■ **Exercise objective**
Render as a JSON list of strings, one string per line, the part of the records that opens with the line containing "The image size" and closes with the line containing "pyautogui.click(x=56, y=373)", both lines included. Skip blank lines and leave the pictures out.

■ **Dataset records**
____________

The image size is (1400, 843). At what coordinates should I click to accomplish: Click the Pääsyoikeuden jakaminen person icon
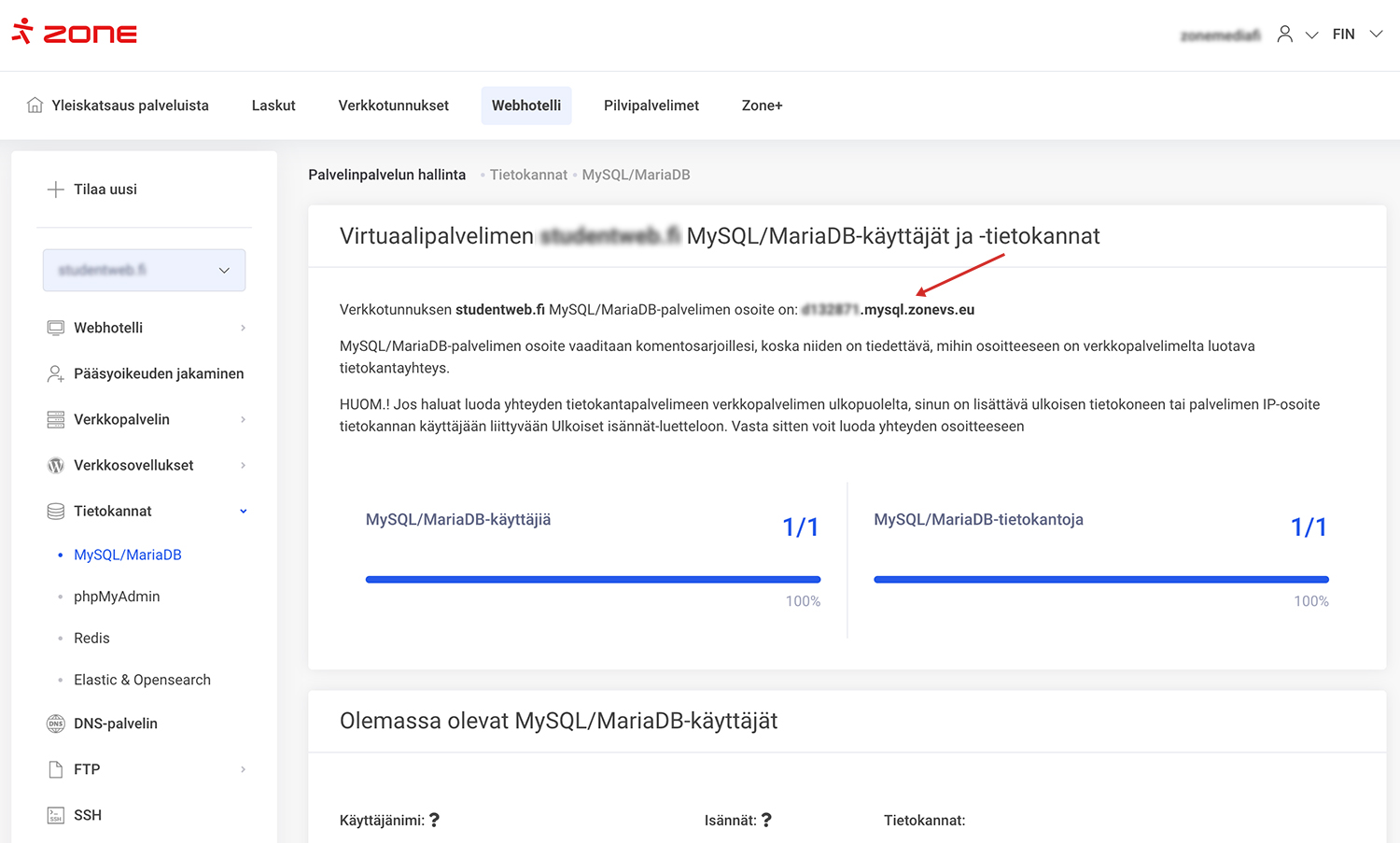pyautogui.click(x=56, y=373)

____________

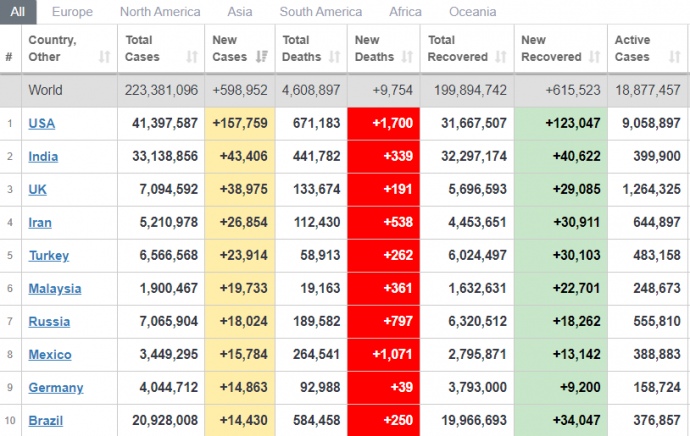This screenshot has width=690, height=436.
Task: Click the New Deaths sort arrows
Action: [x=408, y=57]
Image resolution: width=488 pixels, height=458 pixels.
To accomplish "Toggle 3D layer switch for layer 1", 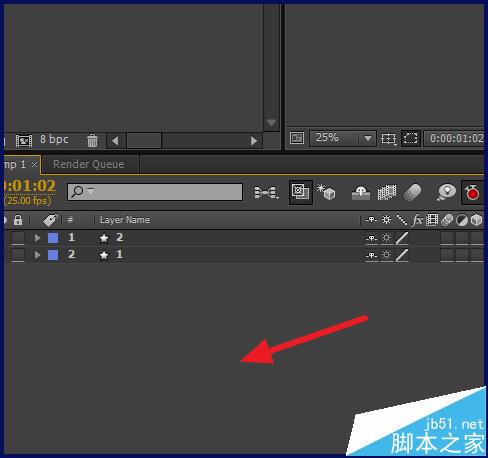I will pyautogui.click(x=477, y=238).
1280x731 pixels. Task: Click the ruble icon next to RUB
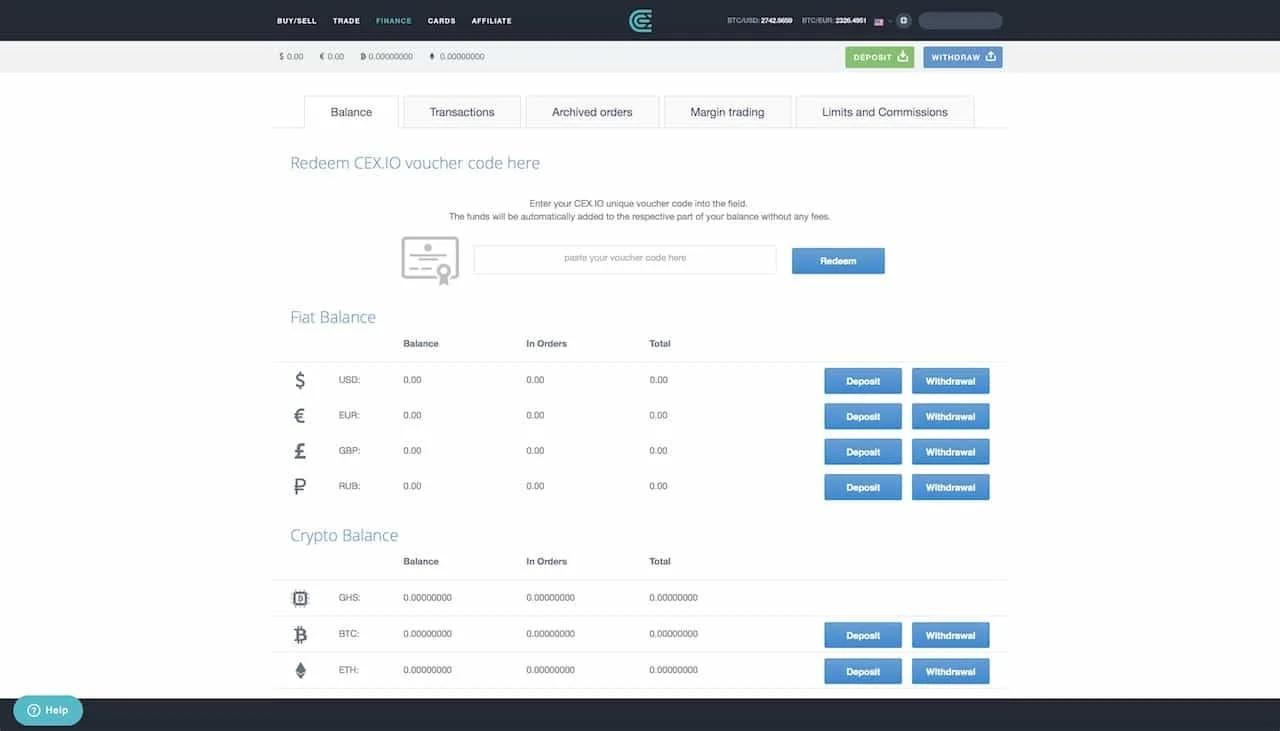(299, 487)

____________

■ **Solution**
[
  "The image size is (1400, 843). At what coordinates should I click to accomplish: Click the Pääsyoikeuden jakaminen person icon",
  "pyautogui.click(x=56, y=373)"
]